Admettons que la zone située entre la gare centrale de Zurich et la baie du lac, du Bellevue au Central et de la Langstrasse à la gare de Zurich Enge soit interdite à la circulation, et donc uniquement autorisée au trafic lent, sauf pour les livreurs des magasins et les taxis électriques. Cette zone circonscrite a une superficie de 1,6 kilomètre carré. Les surfaces libres des rues pourraient être utilisées pour des parcs, des zones de déchargement pour le trafic lent et pour les transports publics. À cet endroit idyllique, une nouvelle oasis de bien-être serait créée pour les personnes ayant envie de marquer une pause, d’échapper un peu au quotidien tellement stressant et d’avoir un comportement respectueux de l’environnement.
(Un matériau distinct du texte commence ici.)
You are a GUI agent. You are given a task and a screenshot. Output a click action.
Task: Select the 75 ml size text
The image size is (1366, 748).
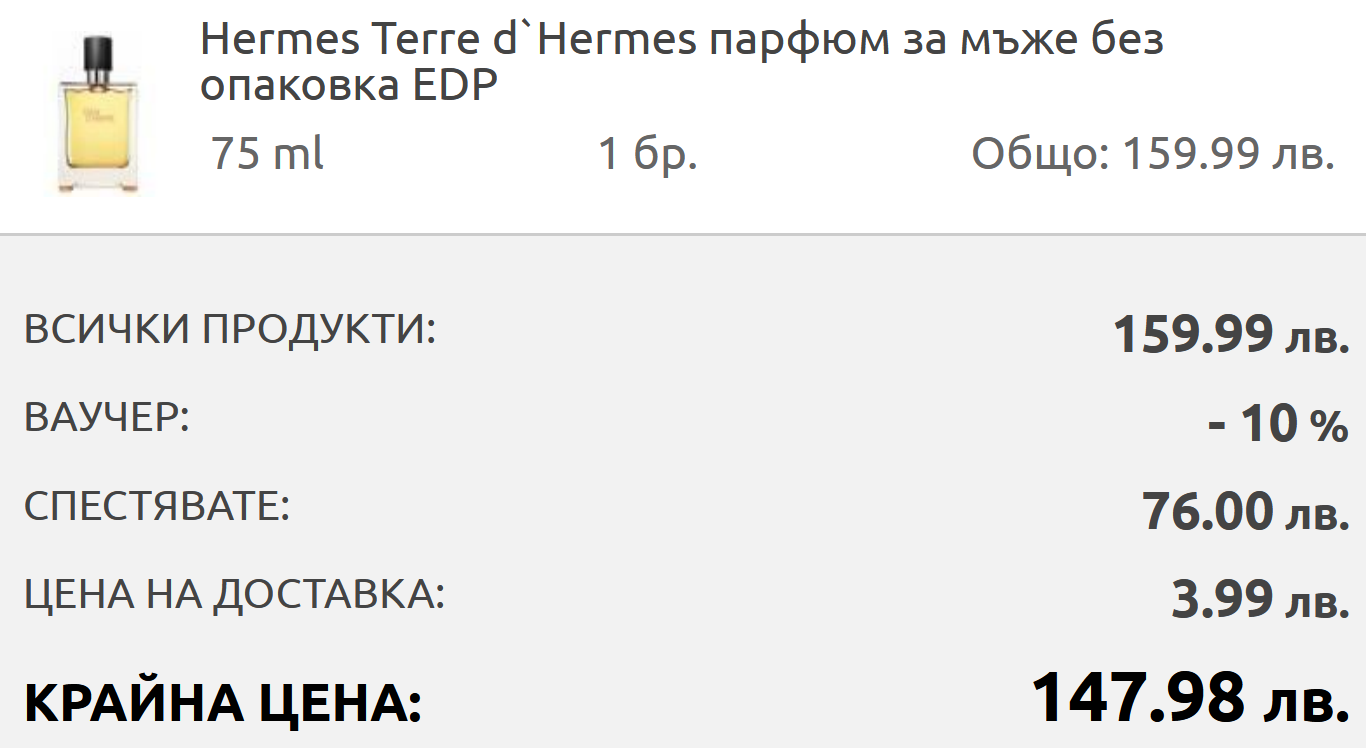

Mais qu’en serait-il des automobilistes ?

Il s’agit ici de créer des conditions idéales pour que l’expérience d’achat reste attrayante. Plusieurs villes de Suisse ont déjà élaboré divers concepts de mobilité qui analysent les situations existantes du point de vue des achats et qui montrent des solutions possibles pour réduire le trafic en centre-ville. La ville de Zurich a par exemple publié fin 2017 son étude sur mesure pour la branche du commerce de détail «Handel im Wandel», dans laquelle sont présentés différents scénarios d’avenir. Mais cela ne va pas encore assez loin. Et si nous parlions donc de possibilités de parking abondantes et bon marché à la périphérie de ces zones interdites à la circulation ? Pour chaque magasin, il deviendrait alors obligatoire d’assurer un service de livraison (gratuit) à domicile ou jusqu’à ces parkings. Le trafic motorisé doit être piloté de façon intelligente avec de nouvelles possibilités autour de la zone, par exemple au moyen d’un boulevard circulaire, d’un tunnel sous le lac ou de projets de construction similaires pour organiser le trafic de façon durable. L’accès à la zone interdite à la circulation doit proposer des options très variées. Des offres adaptées à chaque besoin doivent voir le jour, de façon à pouvoir accéder individuellement aux différents lieux. L’objectif doit être de ne pas avoir besoin de sa voiture, mais de pouvoir rejoindre la zone interdite à la circulation en éprouvant un certain plaisir.

La nouvelle expérience globale ainsi créée lors de la visite du centre-ville augmentera la fréquentation : Les gens flâneront de plus en plus dans les espaces accessibles au public, s’attarderont dans les cafés, feront leurs achats dans les magasins et s’amuseront sur les places de jeux. Par conséquent, les visites des clients seraient assurées et le chiffre d’affaires des magasins de vente au détail serait maintenu au même niveau, mais sans accès direct du trafic motorisé. Des exemples provenant des Pays-Bas montrent que de tels concepts de mobilité sont concluants. Là-bas, la ville de Groningen a été divisée en quatre secteurs à la fin des années 70 et le trafic motorisé entre ceux-ci a été fortement limité. À Houten aussi, une commune comptant actuellement 50 000 habitants et située à proximité d’Utrecht, un concept entièrement interdit à la circulation a été esquissé sur la planche à dessin puis mis en œuvre dans les années 70. Les voitures circulent exclusivement sur un boulevard circulaire entourant la ville.

Selon moi, un nouveau concept de mobilité pour une ville suisse nécessite néanmoins que les différentes mesures soient mises en œuvre simultanément et que les horaires des magasins du centre-ville restent ouverts pendant le réaménagement. Pour que cela fonctionne, des solutions doivent être trouvées et mises en œuvre pour les flux de transport, la logistique à petite échelle, le stationnement et les options d’accès. Il appartient aux autorités, aux communes et aux urbanistes de se montrer à la hauteur de cette tâche exigeante, qui nécessite d’être élaborée, planifiée et financée avec soin avec l’aide de professionnels triés sur le volet. Si la Suisse commence aujourd’hui à appliquer un tel concept pour ses centres-villes, les prochaines générations pourront en profiter. Enfin et surtout, les métropoles innovantes suscitent aussi la curiosité des touristes. En Suisse, c’est Zurich qui présente les meilleures conditions pour s’illustrer en tant que pionnière dans ce domaine.